Übrigens: 91,7% der Befragten CED-Patienten würden eine Kombination von Komplementärmedizin mit schulmedizinischen Verfahren innerhalb einer Klinik begrüßen.3,4 Wenn auch Ihre Patienten eine begleitete Einführung in das Konzept integrativer Gastroenterologie wünschen, empfiehlt Prof. Langhorst eine multimodale CED-Therapie mit stationärem Aufenthalt über 2 Wochen.

Referenzen
  1. Kucharzik T et al. Aktualisierte S3-Leitlinie Colitis ulcerosa. Z Gastroenterol 2019; 57: 1321–1405.
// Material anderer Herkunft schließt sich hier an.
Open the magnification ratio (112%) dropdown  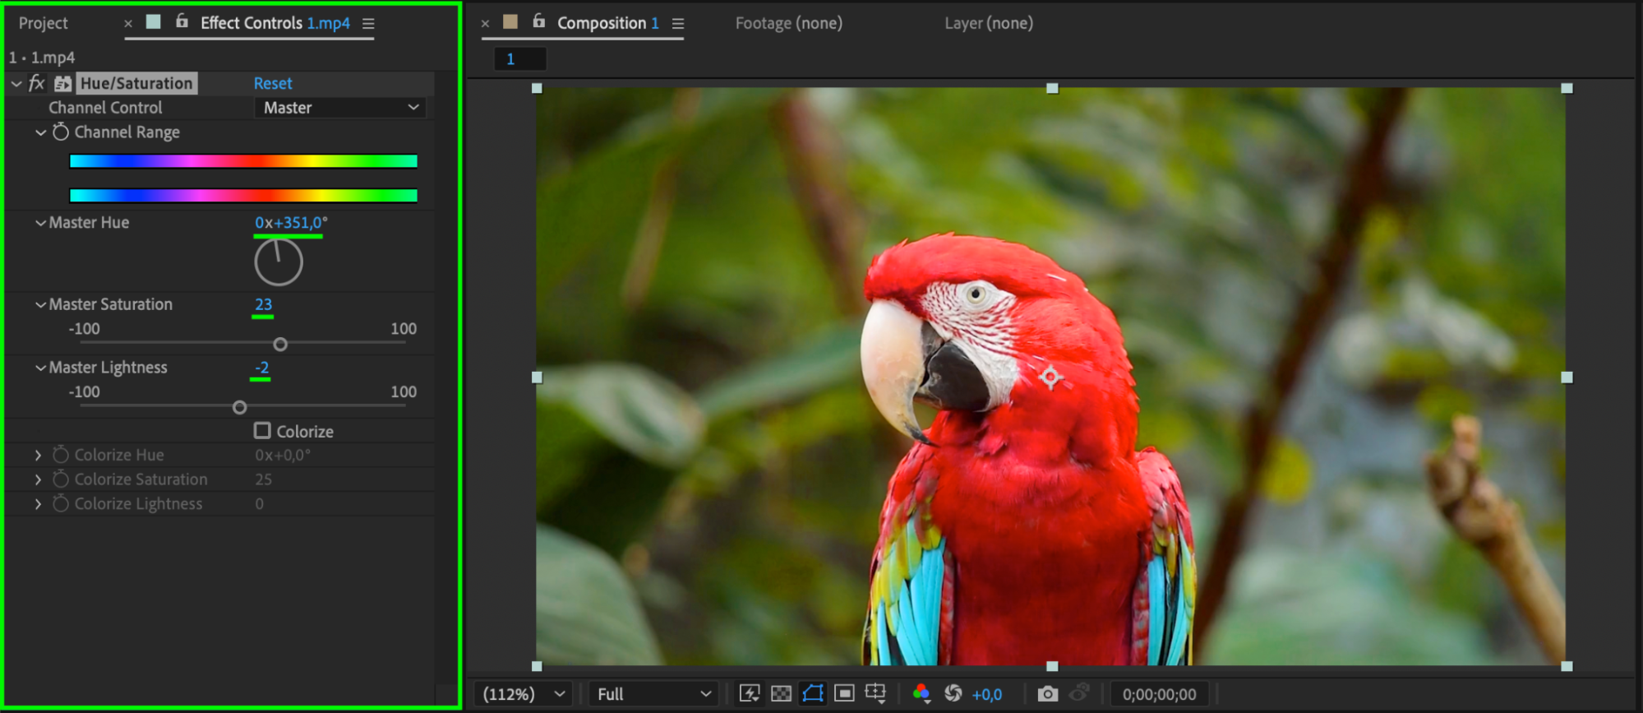(x=524, y=694)
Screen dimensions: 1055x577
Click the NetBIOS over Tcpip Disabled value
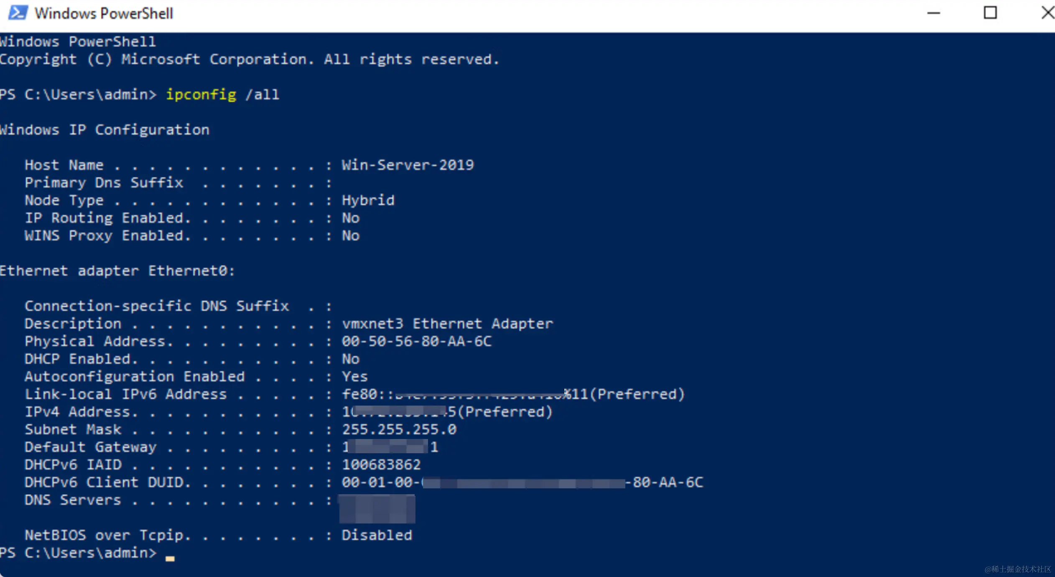pyautogui.click(x=377, y=535)
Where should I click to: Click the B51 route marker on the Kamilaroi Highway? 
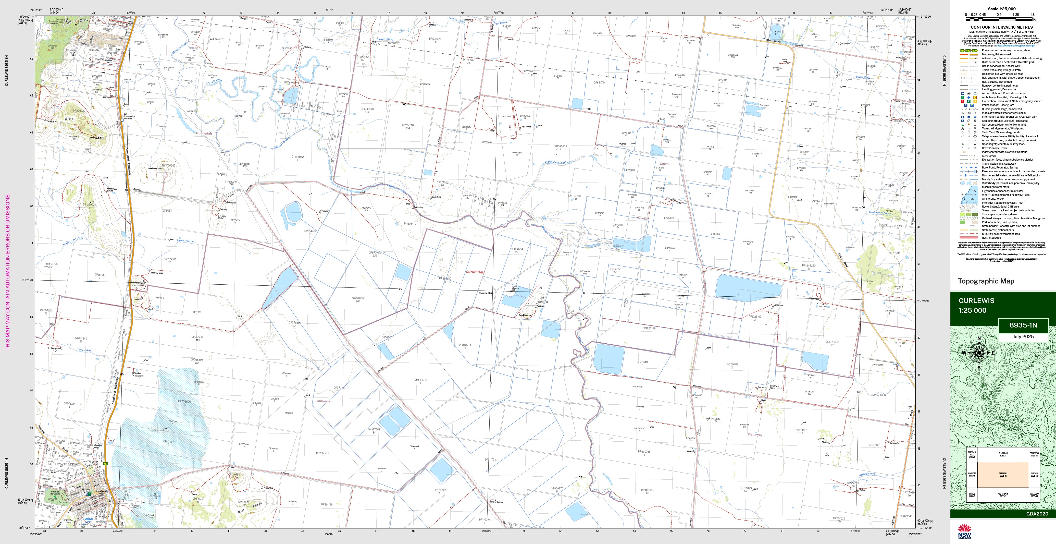pos(105,464)
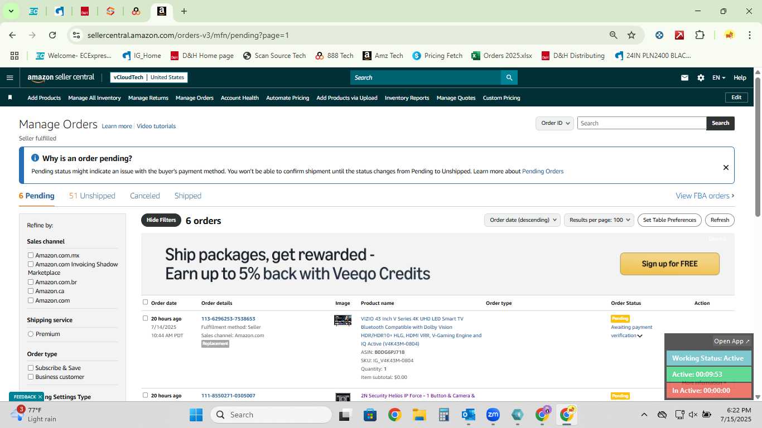Open the settings gear in Seller Central

click(x=701, y=78)
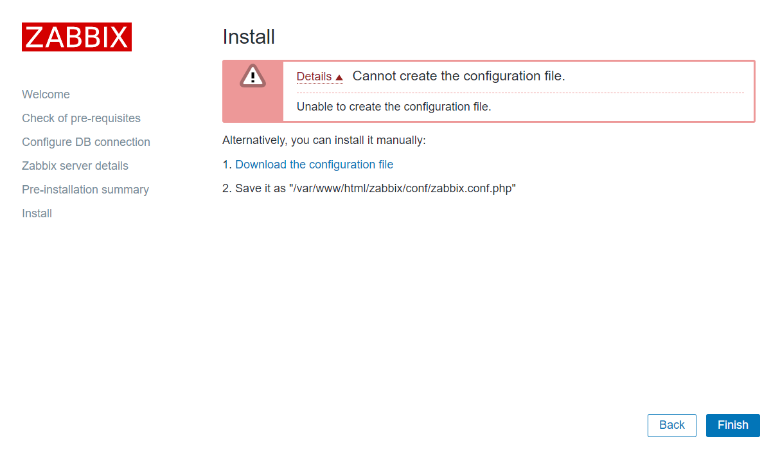Select Check of pre-requisites step
771x459 pixels.
(81, 118)
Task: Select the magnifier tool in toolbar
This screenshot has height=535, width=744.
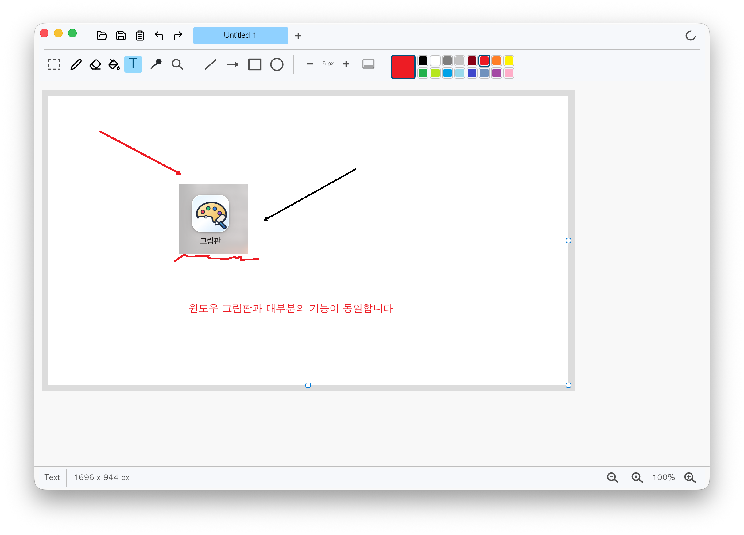Action: coord(177,64)
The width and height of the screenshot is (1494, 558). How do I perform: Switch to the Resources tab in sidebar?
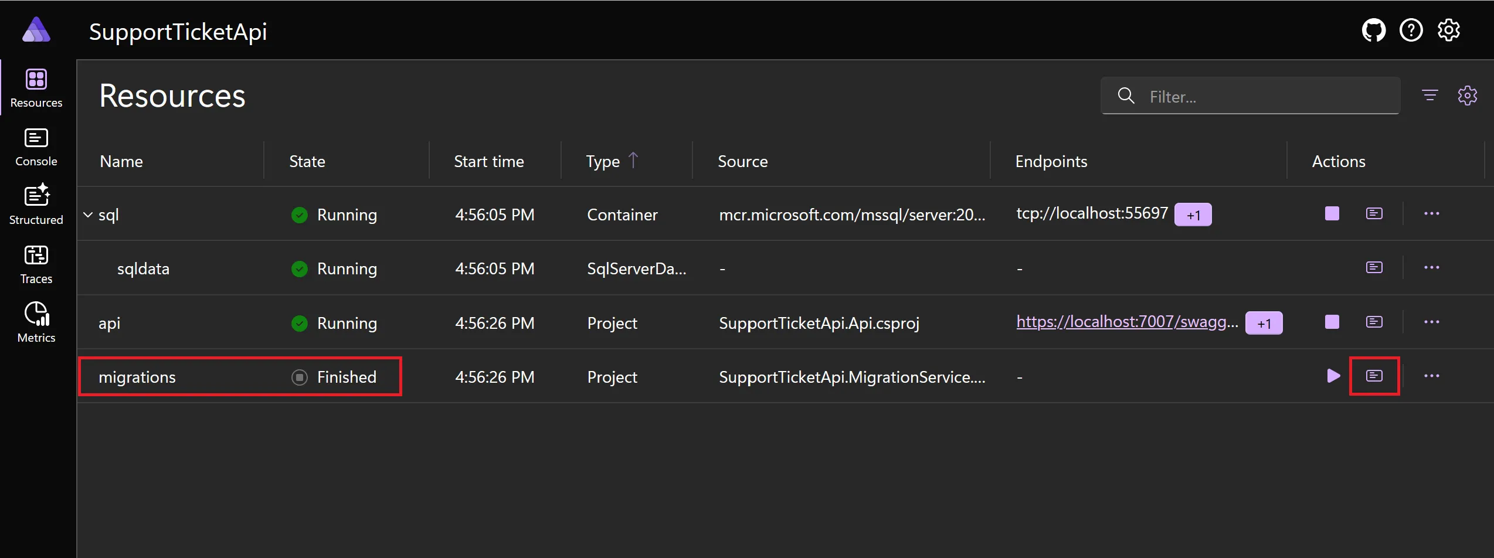36,87
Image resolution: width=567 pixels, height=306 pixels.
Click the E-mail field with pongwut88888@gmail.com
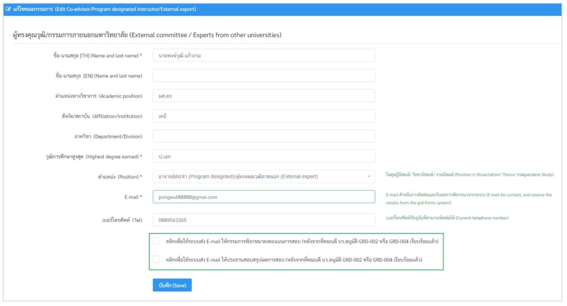click(264, 197)
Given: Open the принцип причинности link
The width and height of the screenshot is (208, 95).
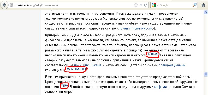Looking at the screenshot, I should click(135, 28).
  2. Institut für Demoskopie Allensbach. Naturheilmittel 2002 - Wichtigste Erkenntnisse aus Allensbacher Trendstudien. unter: https://www.ifd-allensbach.de/fileadmin/studien/6326_Naturheilmittel_20… (zuletzt abgerufen am: 08.11.2020).
  3. Langhorst, J et al. Inflamm Bowel Dis. 2005 Mar;11(3):287-95. doi: 10.1097/01.mib.0000160771.71328.6c.
  4. Langhorst, J et al. Complement Ther Med. 2007 Mar;15(1):30-7. doi: 10.1016/j.ctim.2006.03.008.
  5. Lesk, M. Gute Samen für den Darm? Bauchredner 3/2016: 66-67.
  6. Rogler G, Vavricka S. Inflamm Bowel Dis. 2014 Oct 28
  7. Langhorst, J et al. Scand J Gastroenterol. 2007 Jun;42(6):734-45. doi: 10.1080/00365520601101682.
  8. Elsenbruch, S; Langhorst J et al. Psychotherapy and Psychosomatics, 2005;74(5):277-87. doi: 10.1159/000086318.